Aim of the exercise: Filter the data for lines with the word "input" and copy those lines.

Data provided:
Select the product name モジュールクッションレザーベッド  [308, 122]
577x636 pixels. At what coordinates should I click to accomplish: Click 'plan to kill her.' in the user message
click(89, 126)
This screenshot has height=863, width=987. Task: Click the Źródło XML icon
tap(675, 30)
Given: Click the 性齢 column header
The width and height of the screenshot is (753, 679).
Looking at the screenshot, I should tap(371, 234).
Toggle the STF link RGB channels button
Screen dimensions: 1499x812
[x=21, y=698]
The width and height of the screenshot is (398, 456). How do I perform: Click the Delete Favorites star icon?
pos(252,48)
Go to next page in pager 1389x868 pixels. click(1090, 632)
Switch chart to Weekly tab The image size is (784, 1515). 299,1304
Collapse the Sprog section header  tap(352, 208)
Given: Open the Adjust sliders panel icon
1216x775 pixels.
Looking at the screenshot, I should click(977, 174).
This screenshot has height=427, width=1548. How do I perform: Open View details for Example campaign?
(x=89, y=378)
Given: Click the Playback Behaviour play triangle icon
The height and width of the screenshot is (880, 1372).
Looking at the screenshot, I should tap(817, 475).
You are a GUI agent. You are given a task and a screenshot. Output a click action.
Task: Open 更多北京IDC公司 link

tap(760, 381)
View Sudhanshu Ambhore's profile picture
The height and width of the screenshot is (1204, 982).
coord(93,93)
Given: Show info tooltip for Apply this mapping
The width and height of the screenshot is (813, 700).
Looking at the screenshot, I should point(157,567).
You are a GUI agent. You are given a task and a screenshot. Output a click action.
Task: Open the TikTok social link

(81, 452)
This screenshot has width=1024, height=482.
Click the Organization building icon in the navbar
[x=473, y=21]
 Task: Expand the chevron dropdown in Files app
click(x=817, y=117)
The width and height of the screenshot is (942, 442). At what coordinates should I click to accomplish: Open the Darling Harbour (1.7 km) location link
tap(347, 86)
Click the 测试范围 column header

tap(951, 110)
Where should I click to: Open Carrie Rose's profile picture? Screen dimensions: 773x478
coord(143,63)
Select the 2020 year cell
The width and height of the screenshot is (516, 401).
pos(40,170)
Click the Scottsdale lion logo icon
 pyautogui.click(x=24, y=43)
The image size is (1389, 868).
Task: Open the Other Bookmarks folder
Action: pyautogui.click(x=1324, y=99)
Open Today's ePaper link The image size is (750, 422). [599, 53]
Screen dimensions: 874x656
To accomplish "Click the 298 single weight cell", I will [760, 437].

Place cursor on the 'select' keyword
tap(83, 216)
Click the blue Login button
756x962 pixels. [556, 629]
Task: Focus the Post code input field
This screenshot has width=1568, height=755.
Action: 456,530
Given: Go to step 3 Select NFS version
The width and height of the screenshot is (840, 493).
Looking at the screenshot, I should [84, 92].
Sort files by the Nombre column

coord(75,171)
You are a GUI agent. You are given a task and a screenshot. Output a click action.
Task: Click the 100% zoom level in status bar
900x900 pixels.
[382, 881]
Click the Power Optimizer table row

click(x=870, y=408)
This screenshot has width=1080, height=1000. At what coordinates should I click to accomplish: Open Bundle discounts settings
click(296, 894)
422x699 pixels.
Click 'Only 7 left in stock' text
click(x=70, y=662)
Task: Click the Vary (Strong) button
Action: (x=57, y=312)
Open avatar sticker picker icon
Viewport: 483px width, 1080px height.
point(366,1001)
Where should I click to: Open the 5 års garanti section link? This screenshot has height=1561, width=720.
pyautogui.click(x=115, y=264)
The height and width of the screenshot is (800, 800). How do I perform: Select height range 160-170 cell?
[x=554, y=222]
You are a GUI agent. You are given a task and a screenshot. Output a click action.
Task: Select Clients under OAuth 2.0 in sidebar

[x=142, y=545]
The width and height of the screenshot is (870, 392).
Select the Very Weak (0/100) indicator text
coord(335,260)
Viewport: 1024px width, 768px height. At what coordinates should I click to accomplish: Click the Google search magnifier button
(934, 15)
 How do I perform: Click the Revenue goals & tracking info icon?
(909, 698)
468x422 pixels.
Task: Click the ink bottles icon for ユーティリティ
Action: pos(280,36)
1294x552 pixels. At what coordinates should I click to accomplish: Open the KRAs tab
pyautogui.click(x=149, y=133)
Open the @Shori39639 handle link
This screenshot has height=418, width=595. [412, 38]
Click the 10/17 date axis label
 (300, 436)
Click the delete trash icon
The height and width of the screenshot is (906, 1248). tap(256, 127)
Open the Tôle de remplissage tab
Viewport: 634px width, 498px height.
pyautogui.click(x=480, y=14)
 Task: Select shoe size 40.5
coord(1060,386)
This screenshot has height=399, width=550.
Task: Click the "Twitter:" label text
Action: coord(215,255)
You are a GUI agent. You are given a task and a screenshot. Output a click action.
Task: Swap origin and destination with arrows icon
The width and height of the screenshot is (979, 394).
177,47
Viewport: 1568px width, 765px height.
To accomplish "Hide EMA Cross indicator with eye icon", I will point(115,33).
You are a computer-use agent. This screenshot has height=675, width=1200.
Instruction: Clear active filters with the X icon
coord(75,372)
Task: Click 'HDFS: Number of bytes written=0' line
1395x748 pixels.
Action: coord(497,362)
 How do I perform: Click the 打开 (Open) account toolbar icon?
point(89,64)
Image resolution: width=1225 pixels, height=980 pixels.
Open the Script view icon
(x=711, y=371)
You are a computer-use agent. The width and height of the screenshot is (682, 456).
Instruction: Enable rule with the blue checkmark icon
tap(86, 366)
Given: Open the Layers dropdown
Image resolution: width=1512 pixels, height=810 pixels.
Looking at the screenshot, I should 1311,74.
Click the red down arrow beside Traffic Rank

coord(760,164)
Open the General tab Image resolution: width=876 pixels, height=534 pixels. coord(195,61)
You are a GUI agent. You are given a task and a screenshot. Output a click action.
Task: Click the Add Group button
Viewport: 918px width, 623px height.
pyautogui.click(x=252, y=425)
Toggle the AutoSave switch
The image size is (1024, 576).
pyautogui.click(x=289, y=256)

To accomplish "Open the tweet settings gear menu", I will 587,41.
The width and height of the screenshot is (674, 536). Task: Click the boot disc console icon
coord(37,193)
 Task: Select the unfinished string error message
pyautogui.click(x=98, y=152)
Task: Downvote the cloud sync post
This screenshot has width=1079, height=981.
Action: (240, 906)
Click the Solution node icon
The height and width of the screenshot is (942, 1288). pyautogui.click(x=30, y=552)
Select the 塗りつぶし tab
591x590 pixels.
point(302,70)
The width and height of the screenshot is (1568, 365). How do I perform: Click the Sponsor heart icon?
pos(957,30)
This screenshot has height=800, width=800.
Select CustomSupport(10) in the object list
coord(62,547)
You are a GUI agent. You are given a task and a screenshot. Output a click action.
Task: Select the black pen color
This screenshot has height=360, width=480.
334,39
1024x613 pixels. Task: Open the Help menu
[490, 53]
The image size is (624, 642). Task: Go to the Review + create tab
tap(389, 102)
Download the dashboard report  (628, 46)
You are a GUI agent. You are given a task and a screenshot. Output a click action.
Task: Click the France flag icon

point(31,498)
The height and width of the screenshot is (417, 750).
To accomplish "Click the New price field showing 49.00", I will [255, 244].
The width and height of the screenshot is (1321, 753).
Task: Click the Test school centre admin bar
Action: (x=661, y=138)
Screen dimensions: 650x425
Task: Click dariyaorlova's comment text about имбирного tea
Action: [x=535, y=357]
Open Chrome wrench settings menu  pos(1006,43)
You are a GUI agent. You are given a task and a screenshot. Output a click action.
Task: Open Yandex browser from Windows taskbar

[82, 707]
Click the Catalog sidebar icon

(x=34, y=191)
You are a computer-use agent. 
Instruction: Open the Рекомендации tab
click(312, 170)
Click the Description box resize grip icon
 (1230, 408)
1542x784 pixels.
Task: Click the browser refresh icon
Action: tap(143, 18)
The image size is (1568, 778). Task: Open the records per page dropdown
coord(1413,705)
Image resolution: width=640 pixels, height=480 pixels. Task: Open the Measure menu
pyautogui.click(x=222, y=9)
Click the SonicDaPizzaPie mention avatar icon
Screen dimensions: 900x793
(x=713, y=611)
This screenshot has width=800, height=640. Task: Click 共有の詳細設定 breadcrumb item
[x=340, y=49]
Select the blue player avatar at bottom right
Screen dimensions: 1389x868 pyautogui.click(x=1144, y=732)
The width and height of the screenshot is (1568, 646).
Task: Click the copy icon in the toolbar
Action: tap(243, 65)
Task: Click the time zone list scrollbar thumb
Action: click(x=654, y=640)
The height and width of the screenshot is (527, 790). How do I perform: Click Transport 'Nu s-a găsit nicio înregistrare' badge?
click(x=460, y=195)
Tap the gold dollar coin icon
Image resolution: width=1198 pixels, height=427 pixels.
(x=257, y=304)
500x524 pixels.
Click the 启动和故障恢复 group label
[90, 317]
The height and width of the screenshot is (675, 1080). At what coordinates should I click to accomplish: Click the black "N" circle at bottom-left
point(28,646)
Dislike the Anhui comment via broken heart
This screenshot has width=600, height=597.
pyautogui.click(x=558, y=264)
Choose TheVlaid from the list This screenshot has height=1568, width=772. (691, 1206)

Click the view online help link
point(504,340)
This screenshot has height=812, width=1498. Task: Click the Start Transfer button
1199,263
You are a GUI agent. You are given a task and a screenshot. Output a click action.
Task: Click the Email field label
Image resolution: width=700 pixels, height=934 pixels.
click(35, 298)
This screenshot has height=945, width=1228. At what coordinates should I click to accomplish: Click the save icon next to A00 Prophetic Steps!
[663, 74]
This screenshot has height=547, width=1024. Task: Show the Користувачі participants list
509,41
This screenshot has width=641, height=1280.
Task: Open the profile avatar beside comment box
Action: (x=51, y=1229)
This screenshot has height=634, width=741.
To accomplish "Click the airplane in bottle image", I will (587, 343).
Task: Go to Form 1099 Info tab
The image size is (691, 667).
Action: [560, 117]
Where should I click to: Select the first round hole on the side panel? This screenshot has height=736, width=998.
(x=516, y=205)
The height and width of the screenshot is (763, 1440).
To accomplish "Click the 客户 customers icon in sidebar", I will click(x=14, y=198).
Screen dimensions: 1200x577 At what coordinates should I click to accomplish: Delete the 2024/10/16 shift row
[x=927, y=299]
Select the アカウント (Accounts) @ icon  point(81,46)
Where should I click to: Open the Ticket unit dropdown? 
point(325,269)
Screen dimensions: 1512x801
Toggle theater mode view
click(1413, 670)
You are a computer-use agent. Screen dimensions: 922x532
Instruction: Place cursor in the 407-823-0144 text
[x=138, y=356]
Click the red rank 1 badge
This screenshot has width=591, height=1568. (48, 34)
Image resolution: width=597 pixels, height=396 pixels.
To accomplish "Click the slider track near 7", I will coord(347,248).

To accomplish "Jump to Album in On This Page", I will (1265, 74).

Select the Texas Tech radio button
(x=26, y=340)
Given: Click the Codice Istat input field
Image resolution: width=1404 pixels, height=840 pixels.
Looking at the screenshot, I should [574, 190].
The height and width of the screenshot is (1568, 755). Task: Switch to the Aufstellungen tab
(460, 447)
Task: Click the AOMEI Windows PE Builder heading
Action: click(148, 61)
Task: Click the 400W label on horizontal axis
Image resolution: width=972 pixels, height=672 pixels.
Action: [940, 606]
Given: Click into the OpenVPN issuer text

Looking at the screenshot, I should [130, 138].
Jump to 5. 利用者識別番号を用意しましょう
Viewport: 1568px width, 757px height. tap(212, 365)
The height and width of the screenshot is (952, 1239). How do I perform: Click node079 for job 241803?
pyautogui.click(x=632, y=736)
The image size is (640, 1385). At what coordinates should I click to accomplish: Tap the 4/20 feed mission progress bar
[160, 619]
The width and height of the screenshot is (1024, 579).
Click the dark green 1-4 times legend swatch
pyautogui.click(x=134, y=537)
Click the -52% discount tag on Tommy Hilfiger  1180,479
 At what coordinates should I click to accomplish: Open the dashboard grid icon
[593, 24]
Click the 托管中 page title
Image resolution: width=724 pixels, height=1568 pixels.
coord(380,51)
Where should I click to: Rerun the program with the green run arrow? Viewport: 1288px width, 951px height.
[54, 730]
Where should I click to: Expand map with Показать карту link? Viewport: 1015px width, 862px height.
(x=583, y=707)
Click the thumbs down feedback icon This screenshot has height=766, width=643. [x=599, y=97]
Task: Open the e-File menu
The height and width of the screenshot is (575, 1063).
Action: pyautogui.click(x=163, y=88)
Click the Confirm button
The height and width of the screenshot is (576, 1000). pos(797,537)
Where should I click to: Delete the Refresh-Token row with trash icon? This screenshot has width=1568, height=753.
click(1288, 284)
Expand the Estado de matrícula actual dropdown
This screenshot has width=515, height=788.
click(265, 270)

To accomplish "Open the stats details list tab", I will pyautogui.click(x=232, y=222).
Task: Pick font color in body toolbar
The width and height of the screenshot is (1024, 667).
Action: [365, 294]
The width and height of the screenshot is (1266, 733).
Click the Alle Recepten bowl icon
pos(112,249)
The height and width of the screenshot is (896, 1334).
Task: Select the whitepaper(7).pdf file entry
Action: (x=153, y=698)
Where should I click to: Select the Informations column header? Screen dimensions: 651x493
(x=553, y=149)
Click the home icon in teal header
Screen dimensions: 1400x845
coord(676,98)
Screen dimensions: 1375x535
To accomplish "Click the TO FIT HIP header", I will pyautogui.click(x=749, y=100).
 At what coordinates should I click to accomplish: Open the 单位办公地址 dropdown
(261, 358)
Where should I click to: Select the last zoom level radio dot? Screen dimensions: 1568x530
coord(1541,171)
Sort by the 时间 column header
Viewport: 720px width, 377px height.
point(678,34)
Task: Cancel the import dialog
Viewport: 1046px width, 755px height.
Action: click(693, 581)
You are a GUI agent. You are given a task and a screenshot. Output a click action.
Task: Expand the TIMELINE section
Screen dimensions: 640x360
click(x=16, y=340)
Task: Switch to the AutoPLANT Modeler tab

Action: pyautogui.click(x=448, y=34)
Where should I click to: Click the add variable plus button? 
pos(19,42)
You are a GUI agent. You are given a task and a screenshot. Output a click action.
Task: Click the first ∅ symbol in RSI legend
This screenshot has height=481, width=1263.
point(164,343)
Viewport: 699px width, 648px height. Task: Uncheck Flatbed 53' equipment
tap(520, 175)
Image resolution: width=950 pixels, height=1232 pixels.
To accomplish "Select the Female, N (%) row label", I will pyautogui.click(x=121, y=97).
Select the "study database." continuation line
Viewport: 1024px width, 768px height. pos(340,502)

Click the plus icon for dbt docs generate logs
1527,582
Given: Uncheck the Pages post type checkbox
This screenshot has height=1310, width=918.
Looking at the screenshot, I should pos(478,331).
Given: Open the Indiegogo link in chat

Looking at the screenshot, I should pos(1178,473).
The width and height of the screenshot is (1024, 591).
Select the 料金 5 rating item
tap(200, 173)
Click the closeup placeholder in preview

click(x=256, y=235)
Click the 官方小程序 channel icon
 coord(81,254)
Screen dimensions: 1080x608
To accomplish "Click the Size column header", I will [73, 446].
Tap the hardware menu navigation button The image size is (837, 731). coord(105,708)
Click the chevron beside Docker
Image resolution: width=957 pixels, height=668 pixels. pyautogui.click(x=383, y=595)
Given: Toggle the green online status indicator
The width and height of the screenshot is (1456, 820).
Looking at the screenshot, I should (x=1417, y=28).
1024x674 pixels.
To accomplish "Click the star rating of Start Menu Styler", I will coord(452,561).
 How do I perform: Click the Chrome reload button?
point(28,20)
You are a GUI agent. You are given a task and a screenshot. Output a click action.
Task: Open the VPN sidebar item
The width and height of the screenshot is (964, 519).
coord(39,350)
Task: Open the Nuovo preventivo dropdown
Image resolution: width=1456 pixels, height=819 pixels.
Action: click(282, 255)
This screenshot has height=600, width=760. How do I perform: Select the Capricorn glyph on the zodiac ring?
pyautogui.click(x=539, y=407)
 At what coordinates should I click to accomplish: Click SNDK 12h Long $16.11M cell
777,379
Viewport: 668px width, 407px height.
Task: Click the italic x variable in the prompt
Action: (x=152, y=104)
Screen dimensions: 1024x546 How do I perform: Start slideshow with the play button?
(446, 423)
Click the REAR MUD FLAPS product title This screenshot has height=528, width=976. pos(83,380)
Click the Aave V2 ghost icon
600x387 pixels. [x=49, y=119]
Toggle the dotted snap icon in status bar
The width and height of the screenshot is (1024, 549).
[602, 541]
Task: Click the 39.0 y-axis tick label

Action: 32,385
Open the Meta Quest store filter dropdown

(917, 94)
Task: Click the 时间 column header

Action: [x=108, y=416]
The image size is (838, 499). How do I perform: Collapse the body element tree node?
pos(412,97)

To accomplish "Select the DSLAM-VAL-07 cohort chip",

Exercise solution:
Task: Focus the Post code input field
Given: Click the Codice Istat input field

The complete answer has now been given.